DATA —
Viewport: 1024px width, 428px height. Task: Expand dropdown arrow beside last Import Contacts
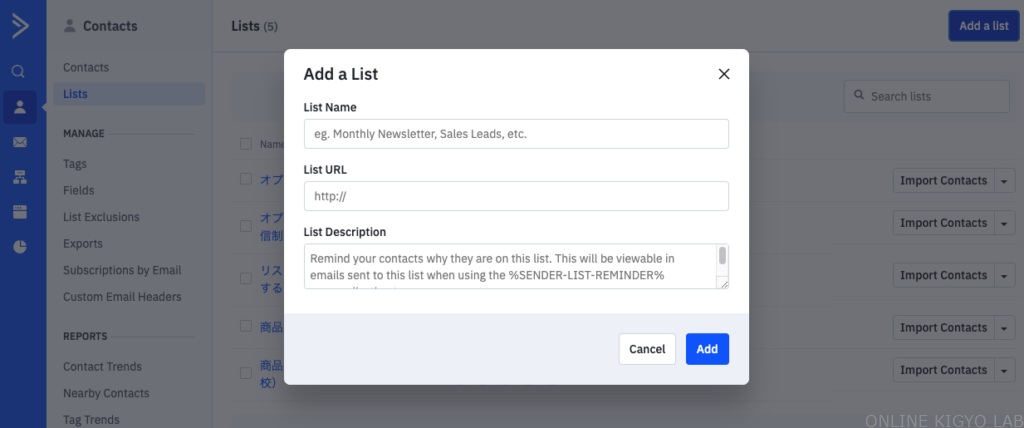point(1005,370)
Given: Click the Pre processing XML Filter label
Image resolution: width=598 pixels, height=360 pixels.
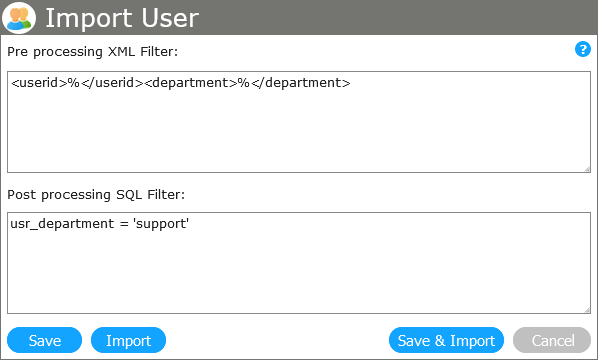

* * *

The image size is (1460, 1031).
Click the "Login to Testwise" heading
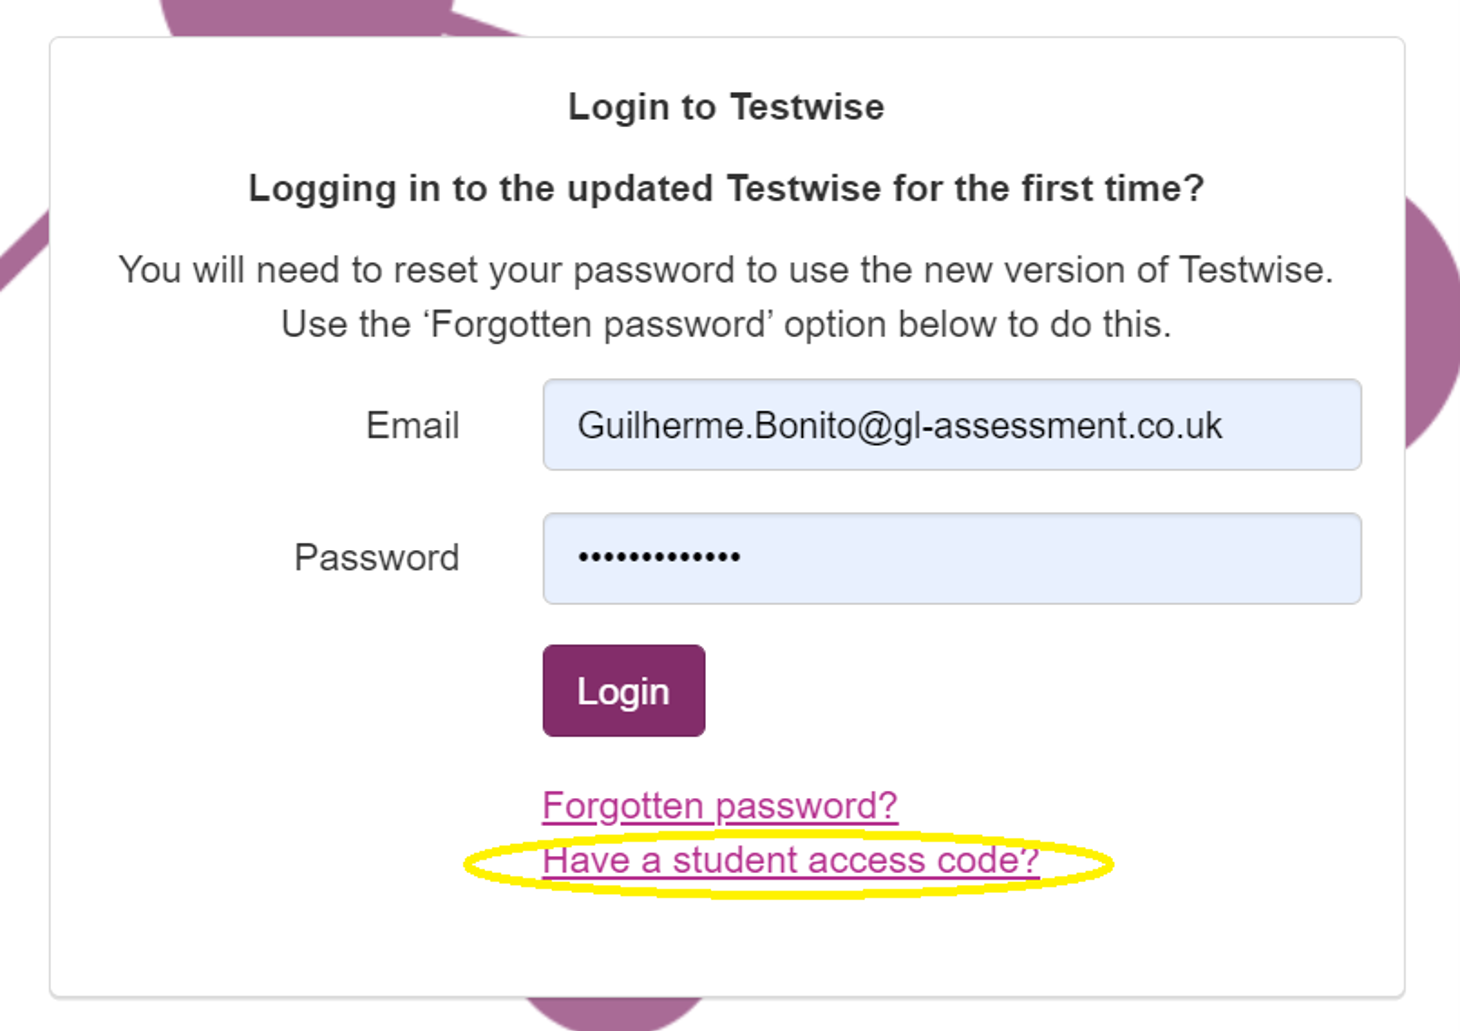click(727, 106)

...

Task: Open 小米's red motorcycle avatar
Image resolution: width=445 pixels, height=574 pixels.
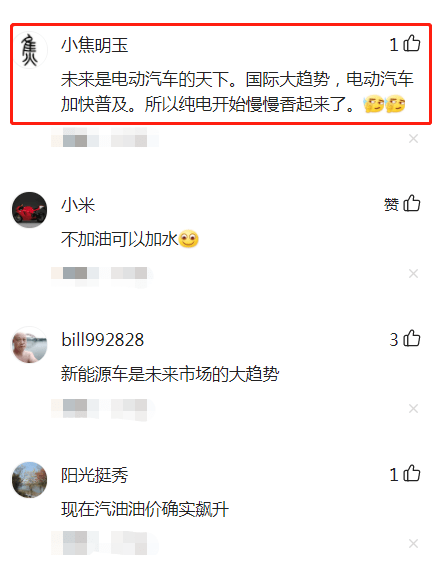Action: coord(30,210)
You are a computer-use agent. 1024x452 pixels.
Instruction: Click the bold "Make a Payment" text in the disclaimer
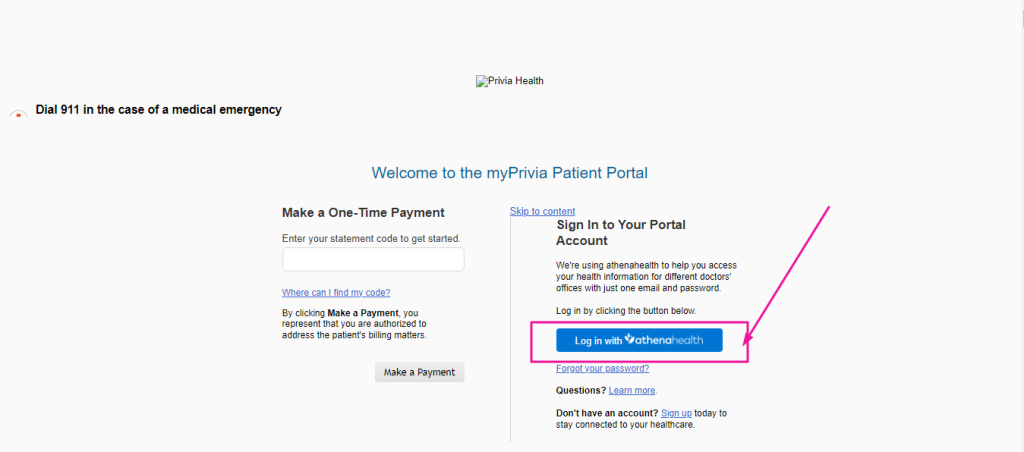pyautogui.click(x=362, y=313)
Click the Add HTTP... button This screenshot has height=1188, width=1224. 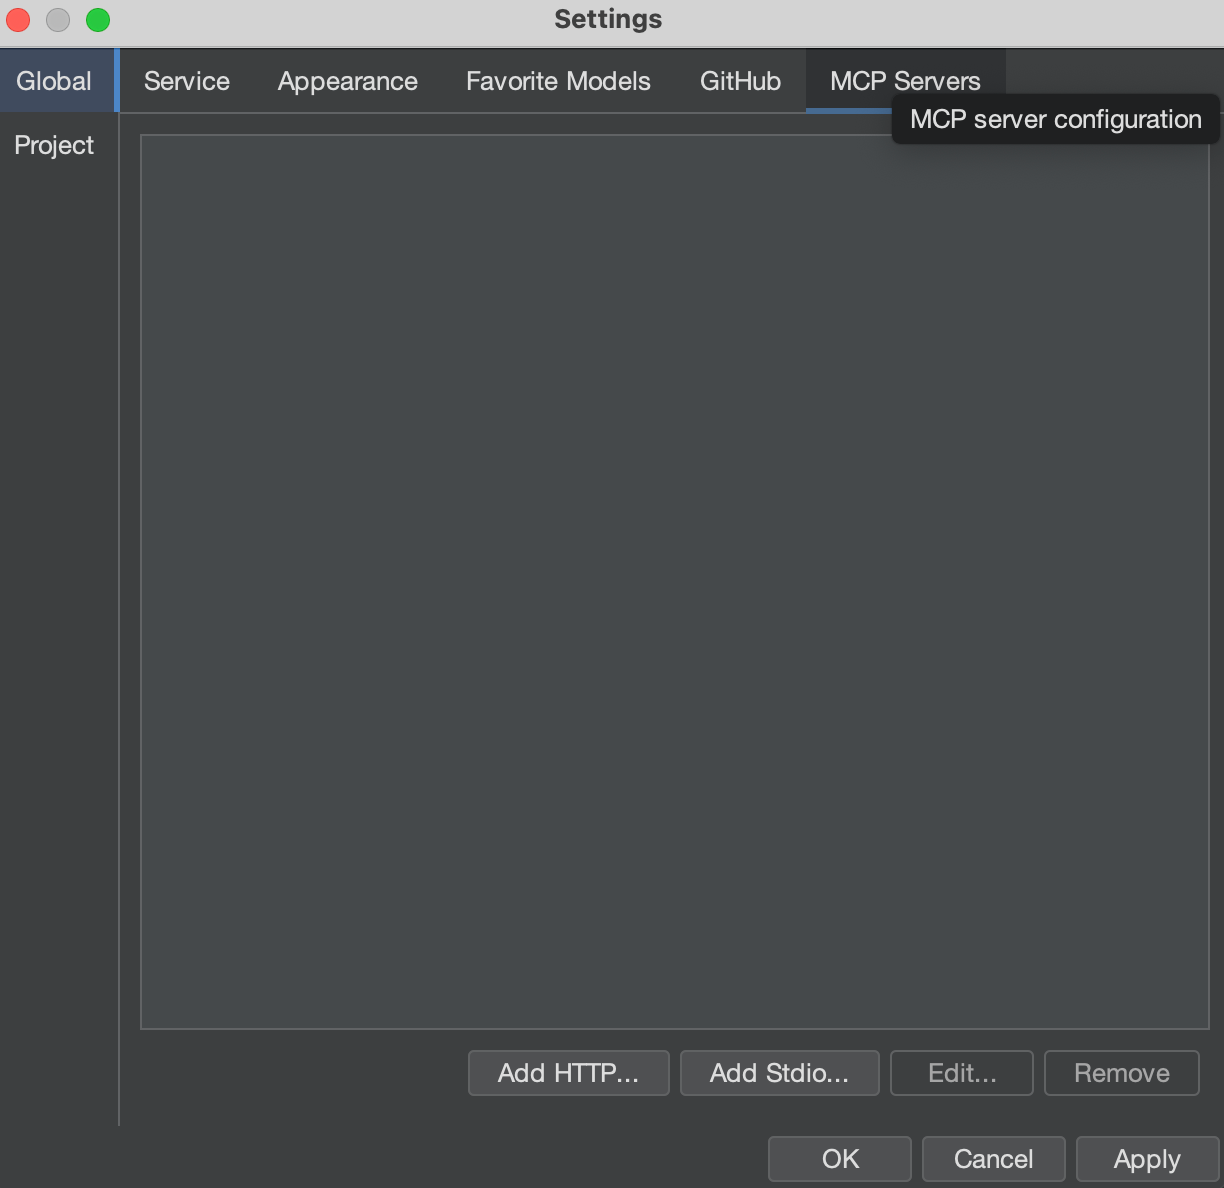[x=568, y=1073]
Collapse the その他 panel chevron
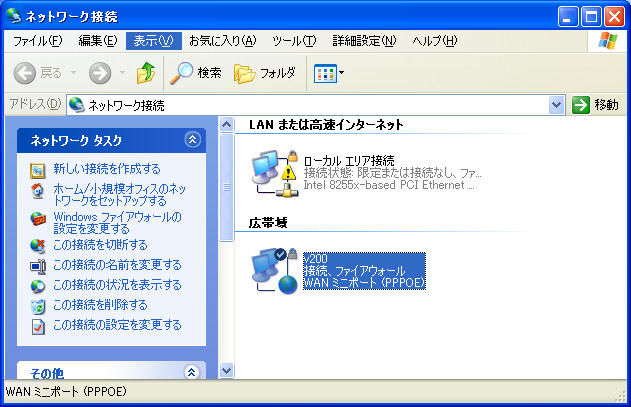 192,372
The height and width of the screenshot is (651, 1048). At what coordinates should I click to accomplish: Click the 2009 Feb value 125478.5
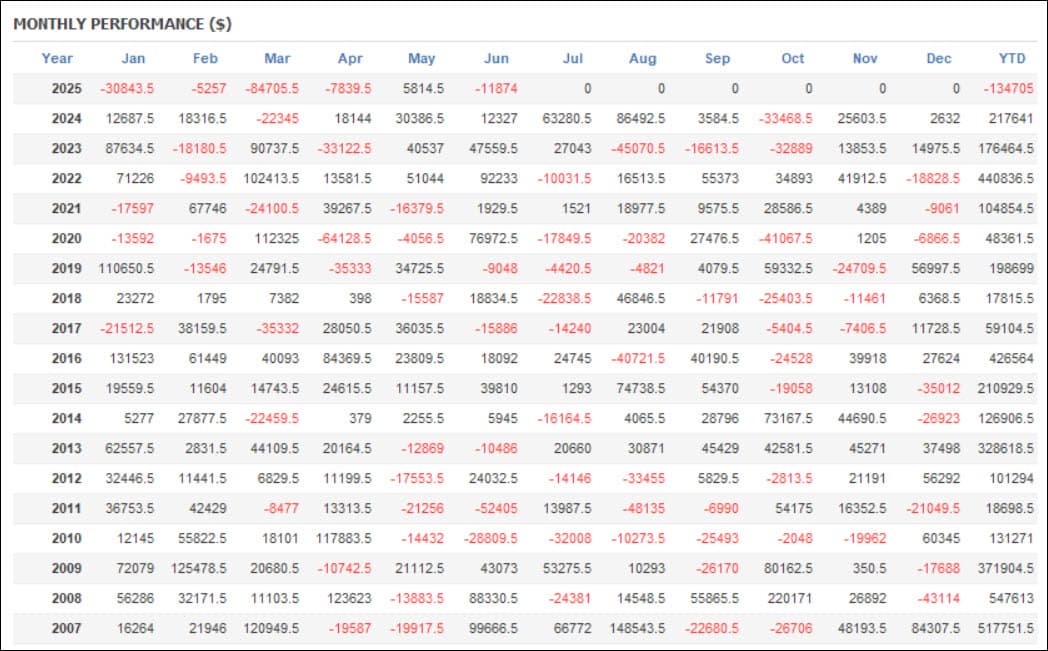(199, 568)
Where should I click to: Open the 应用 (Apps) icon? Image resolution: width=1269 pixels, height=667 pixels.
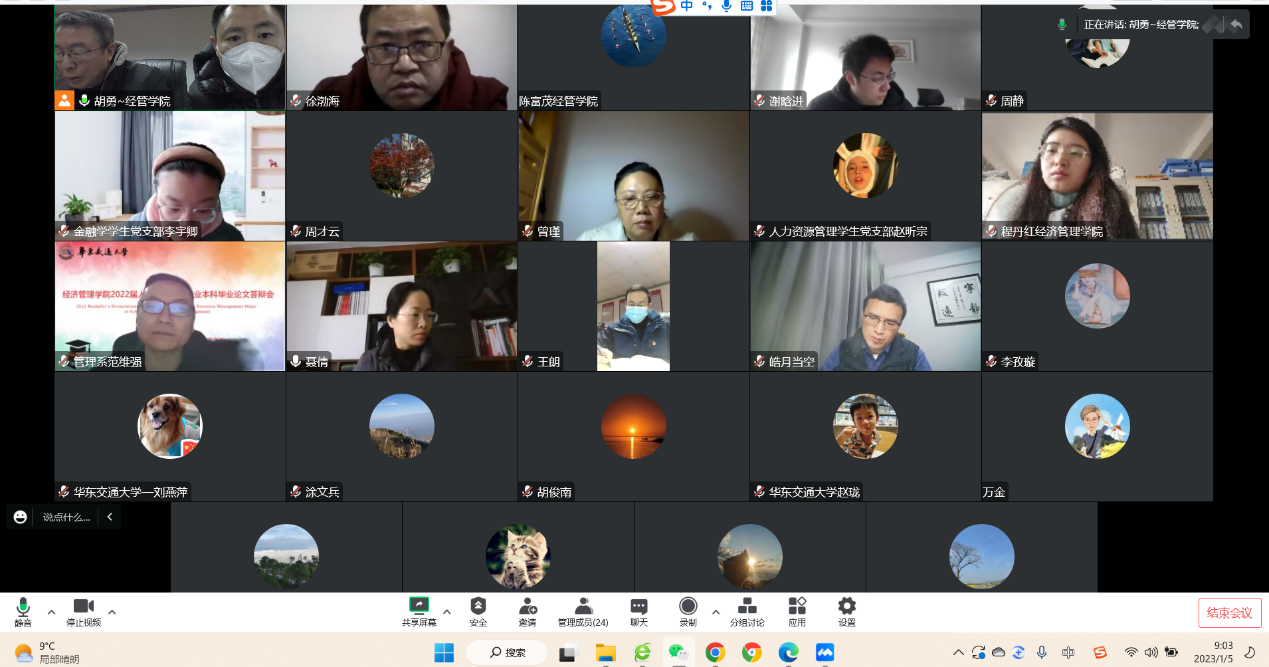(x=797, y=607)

TRY IT — Keep to the lines above from the line with "Viewport: 1024px width, 428px" to the line with "Image resolution: width=598", and set down exactly those, inclusive, with nothing else and every picture left out.

REPLY TO THE EXERCISE —
Viewport: 1024px width, 428px height. Task: Expand dropdown arrow beside last Import Contacts
point(1005,370)
Given: Click the Pre processing XML Filter label
Image resolution: width=598 pixels, height=360 pixels.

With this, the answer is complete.